The company which owns a now-shuttered camping gear manufacturer in New Haven was sued last week by the Missouri Department of Natural Resources and the U.S. Environmental Protection Agency.
New Haven was the headquarters for American Recreation Products, a division of Town and Country-based Kellwood Co., until 1997. The company operated a metal fabrication plant there from 1973 to 1985.
The ground around the site of the company’s manufacturing plant was found to be contaminated with tetrachloroethyelene, or PCE, a solvent used to clean metal.
EPA officials told The Missourian previously that former employees of American Recreational Products have admitted to dumping PCE and other contaminants into the sewer system.
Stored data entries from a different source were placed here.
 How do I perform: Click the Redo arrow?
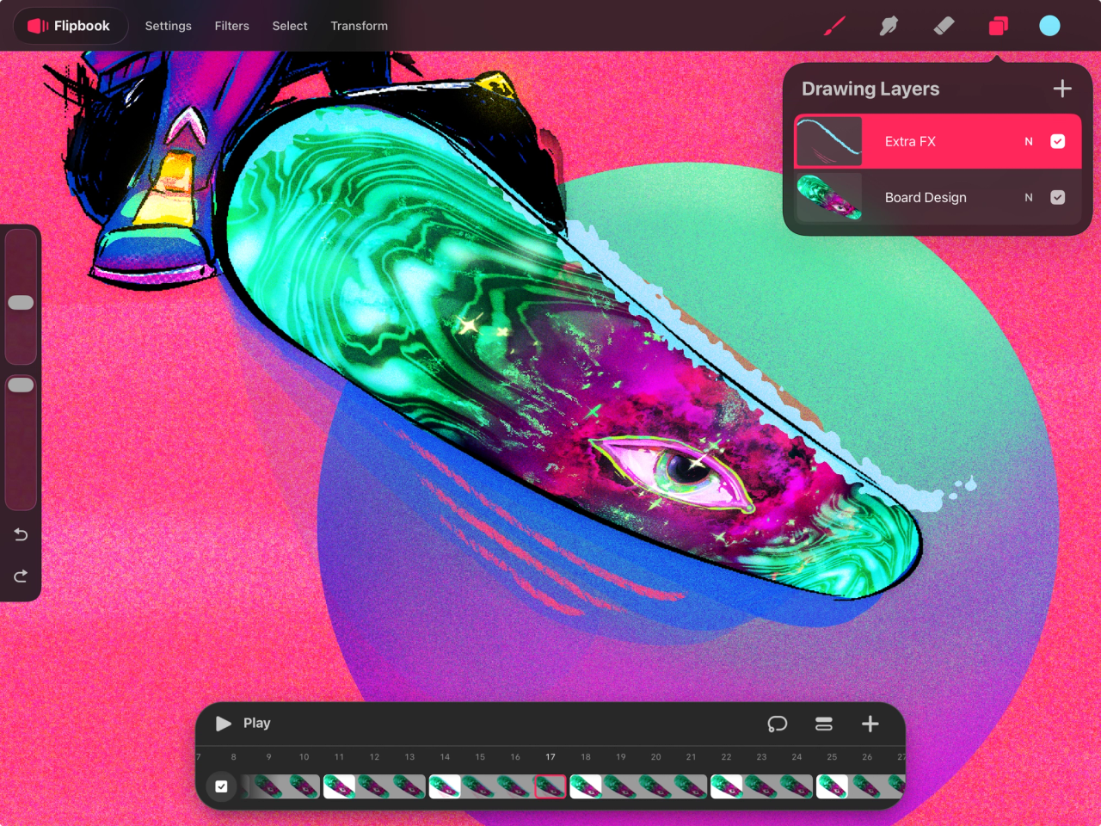21,576
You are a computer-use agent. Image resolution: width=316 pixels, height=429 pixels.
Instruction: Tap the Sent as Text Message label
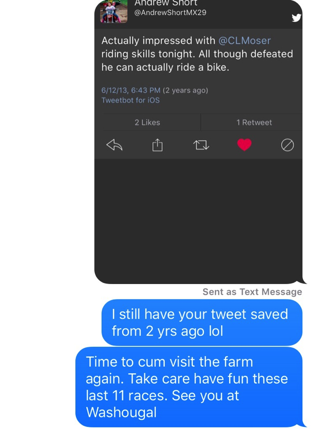tap(252, 292)
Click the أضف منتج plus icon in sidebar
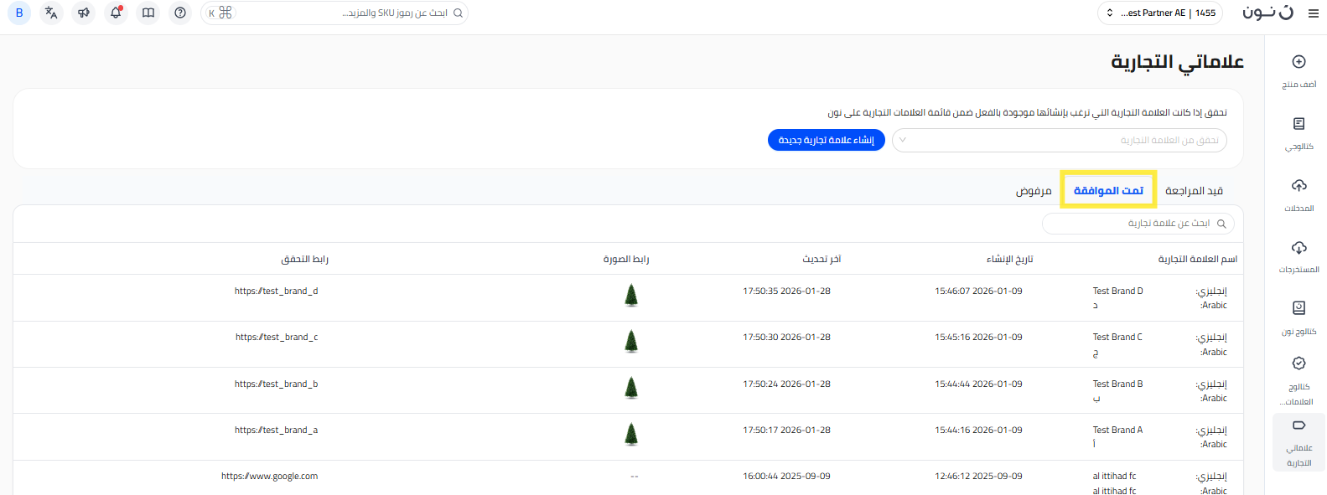1327x495 pixels. 1298,62
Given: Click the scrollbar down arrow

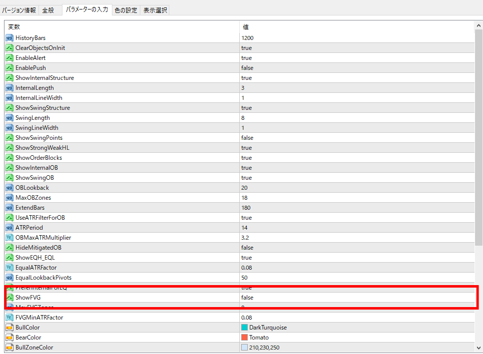Looking at the screenshot, I should click(479, 348).
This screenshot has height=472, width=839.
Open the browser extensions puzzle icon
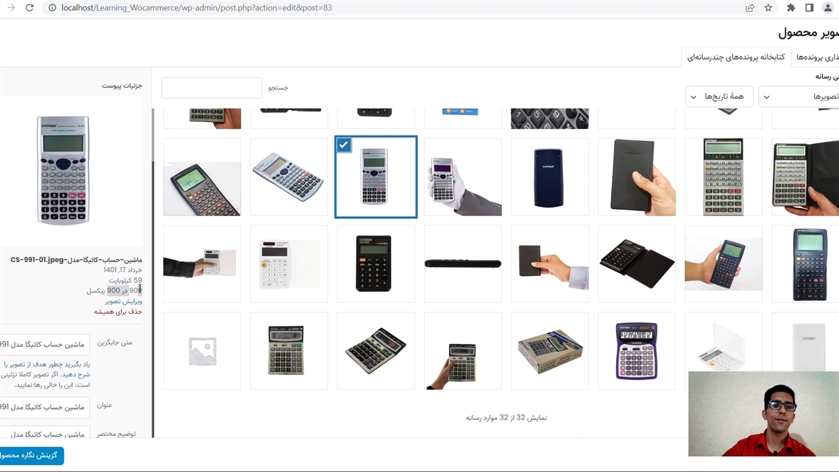pyautogui.click(x=791, y=8)
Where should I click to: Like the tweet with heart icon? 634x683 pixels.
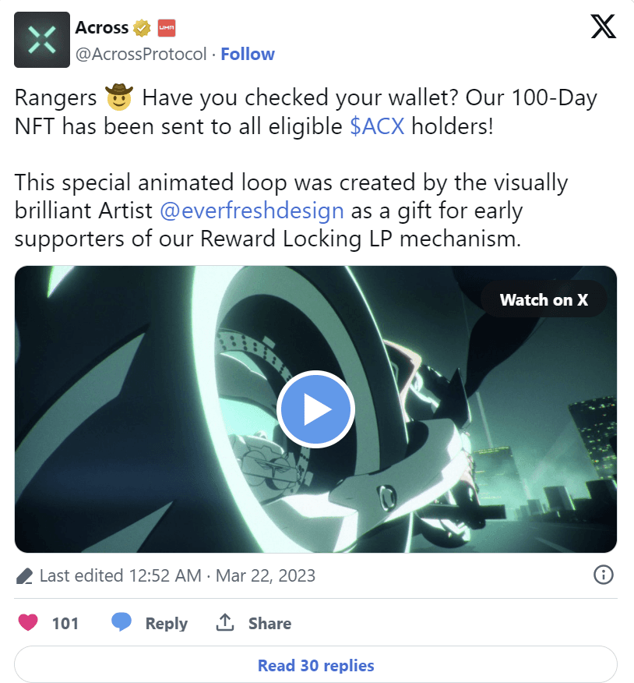(28, 622)
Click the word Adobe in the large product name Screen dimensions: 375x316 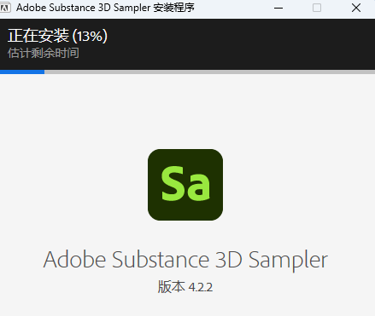pyautogui.click(x=74, y=260)
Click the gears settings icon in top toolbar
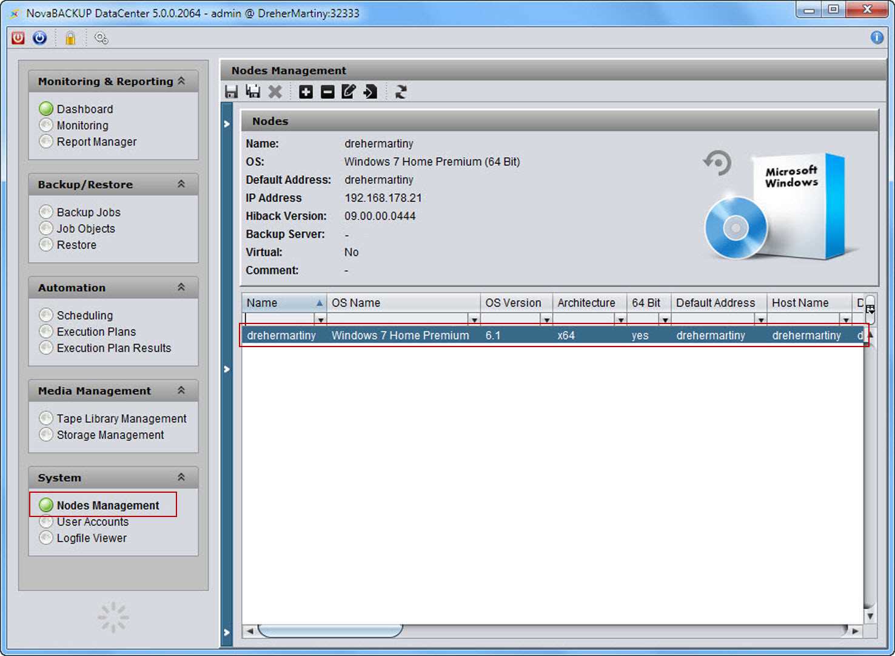Screen dimensions: 895x656 click(x=101, y=38)
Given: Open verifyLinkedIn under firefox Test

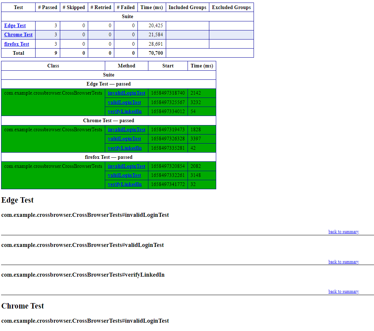Looking at the screenshot, I should click(x=125, y=184).
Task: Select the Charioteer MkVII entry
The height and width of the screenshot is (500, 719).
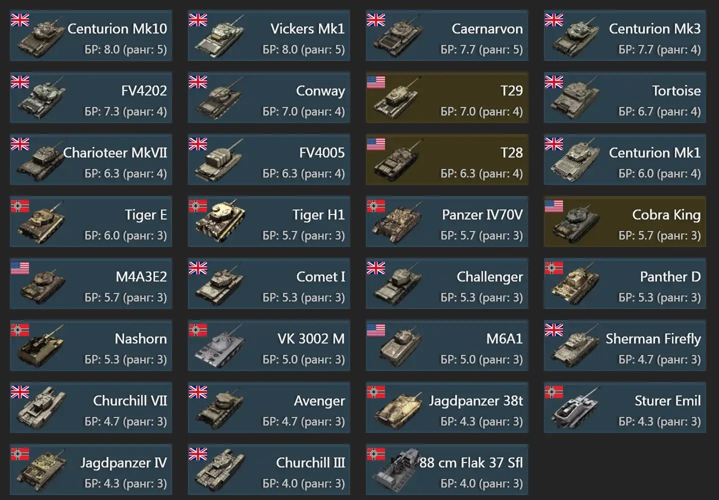Action: [x=91, y=160]
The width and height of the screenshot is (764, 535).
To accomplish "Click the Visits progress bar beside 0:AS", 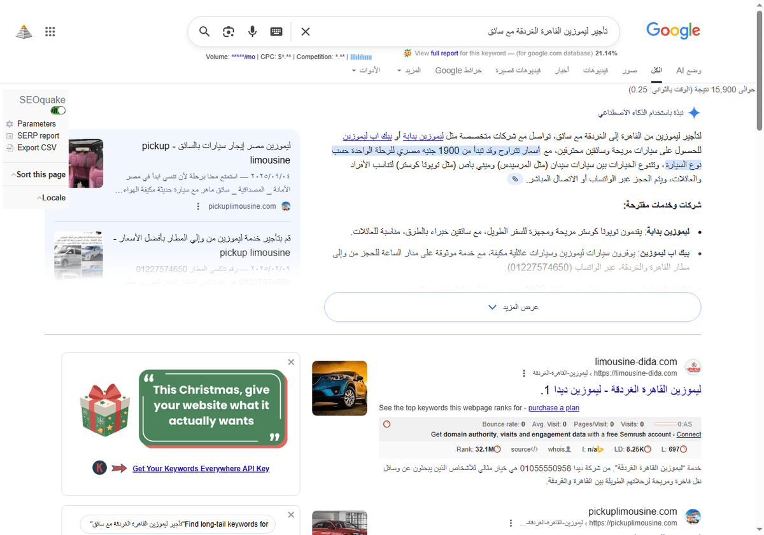I will click(667, 424).
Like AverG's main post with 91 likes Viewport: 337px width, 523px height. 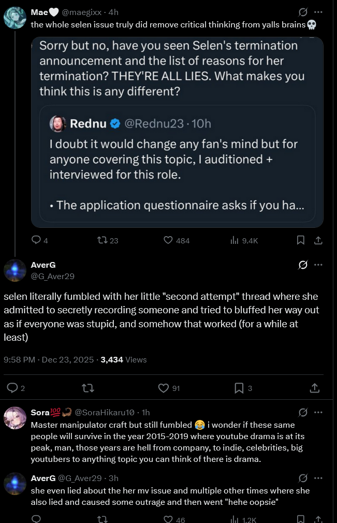pos(164,388)
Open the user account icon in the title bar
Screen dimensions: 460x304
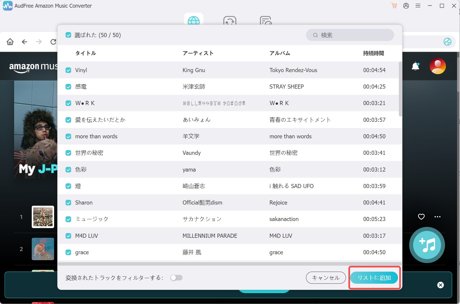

The lawsuit filed Friday, July 6, says Kellwood is responsible for operable units 2 and 6 — two of the six units which make up the federal superfund cleanup site, which includes a large portion of the town and surrounding area.
The company entered into a settlement in the case Tuesday afternoon, after The Missourian went to press.
The settlement requires Kellwood to clean up the contaminated soil and groundwater at the two operable units and to pay past and future response costs.
Steve Roth, New Haven city administrator, said he spoke recently with the EPA superfund project manager. That official said the lawsuit is more about enforcement action than placing blame on the company.
A call to the EPA was not returned before The Missourian went to press.
Hoping for Action
Roth said the lawsuit will hopefully speed up the cleanup process.
“We don’t really know anymore than you do,” Roth told The Missourian Monday, before the company agreed to the settlement.
“When Kellwood entered into the record of decision for OU2 and OU6, it specified certain things they were going to do,” he said. “To our knowledge, little of that has occurred. When the lawsuit was filed, I figured the EPA was going to force Kellwood to act by order of the court.”
Kellwood officials have entered into agreements with the EPA to cover the cost of cleanup as well as provide impacted residents with home water filtration units.
The lawsuit claims the EPA had “unreimbursed response costs... in the amount of $26,728.11” as of Oct. 31, 2011.
The suit asks for a judgment against the company “for all costs incurred by the United States and (Missouri) in connection with operable units 2 and 6 of the site, plus interest” and for a declaratory judgment on liability for response costs which would “be binding on any subsequent action or actions to recover further response costs.”
PCE is considered a likely carcinogen, or cancer-causing compound, according to the International Agency for Research on Cancer.
The chemical also depresses the central nervous system and could potentially be linked to an increased risk of developing Parkinson’s disease, according to the Sunnyvale, Calif.-based Parkinson’s Institute.
The superfund site was created in 2000, but the chemical was detected in public water wells, soil, trees and the city’s sanitary sewer system in 1986.
The contaminated public wells were since closed.
“Our drinking water wells now have not had any violations,” Roth said. “We have excellent water, but it’s unfortunate that there has been some bad press to some degree.”
An EPA official told The Missourian last year that cleanup would take a long time, in part because the chemical is considered a DNAPL, or dense nonaqueous phase liquid.
That means it is more dense than water and is insoluble in water.
Wells have been used to try to physically pump the compound out of the ground since 2008.
A chemical oxidant also has been injected into the ground to destroy the PCE.
Remedial plans already have been instituted at the four other operable units.
Roth said he hopes the remaining units are cleaned up soon.
“We have seven or eight industrial lots, totalling about 24 acres. Most are not in the direct path of the plume, but it is all thrown together,” he said.
“We’re looking for that end date when the EPA says there is no issue any more,” Roth said.
He said that while the lots could be used for industrial buildings currently, new construction would require significantly more red tape because of the area being declared a superfund site.
“We’re still waiting for some sort of resolution,” he said.
American Recreation Products is now headquartered in Boulder, Colo. The company is no longer a unit of Kellwood, but is owned by Sun Capital Partners, a private equity firm that also owns Kellwood.